**WHAT THE TASK REQUIRES**
Your reply should reproduce the data below without a single alteration, apart from dropping the images.

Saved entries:

^^^^^^^^^^^^^^^^

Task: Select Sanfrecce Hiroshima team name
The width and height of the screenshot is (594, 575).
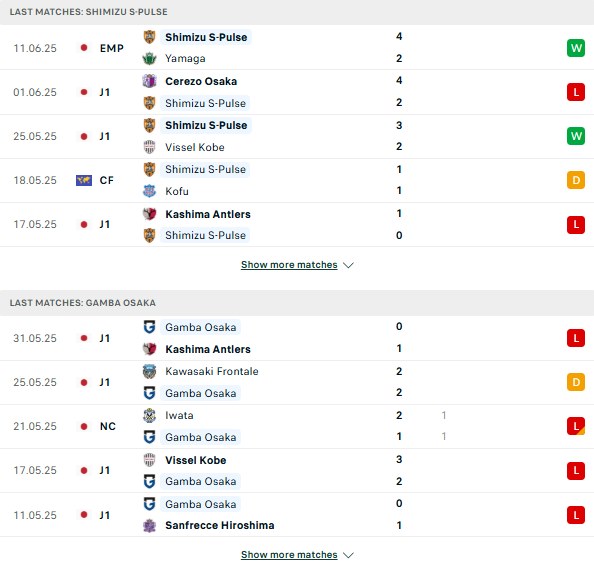Action: (220, 525)
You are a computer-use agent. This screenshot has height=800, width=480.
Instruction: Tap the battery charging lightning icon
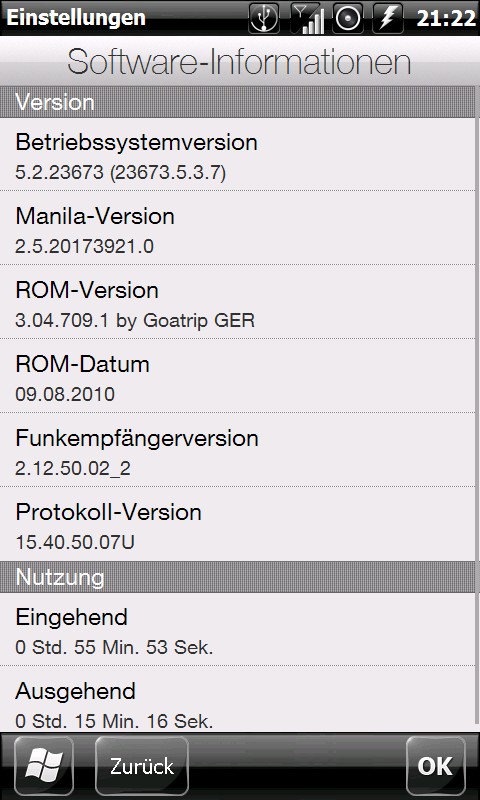point(390,18)
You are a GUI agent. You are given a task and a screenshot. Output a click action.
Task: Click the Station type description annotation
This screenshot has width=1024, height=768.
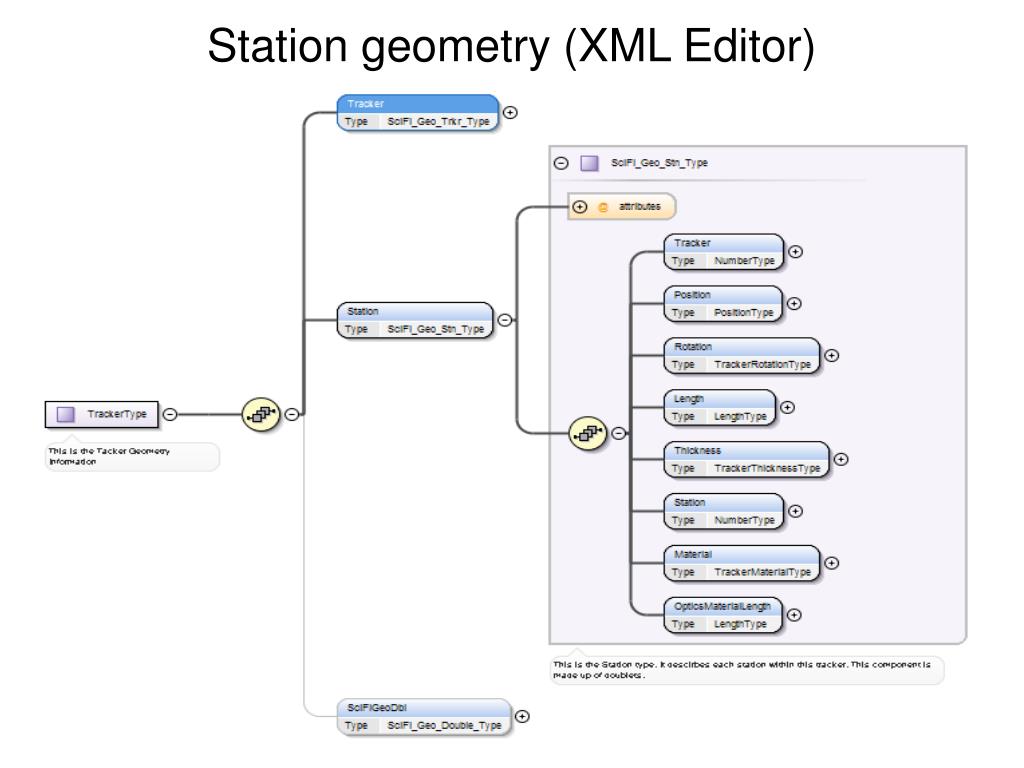746,670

^^^^^^^^^^^^^^^^

**SOLUTION TO THE EXERCISE**
Task: Select Sanfrecce Hiroshima team name
The width and height of the screenshot is (594, 575).
Action: (220, 525)
You are a computer-use agent. This screenshot has height=800, width=480.
Instruction: Tap the battery charging lightning icon
point(390,18)
You are a GUI agent. You are given a task and a screenshot. Output a click action.
Task: Click the Station type description annotation
This screenshot has width=1024, height=768.
746,670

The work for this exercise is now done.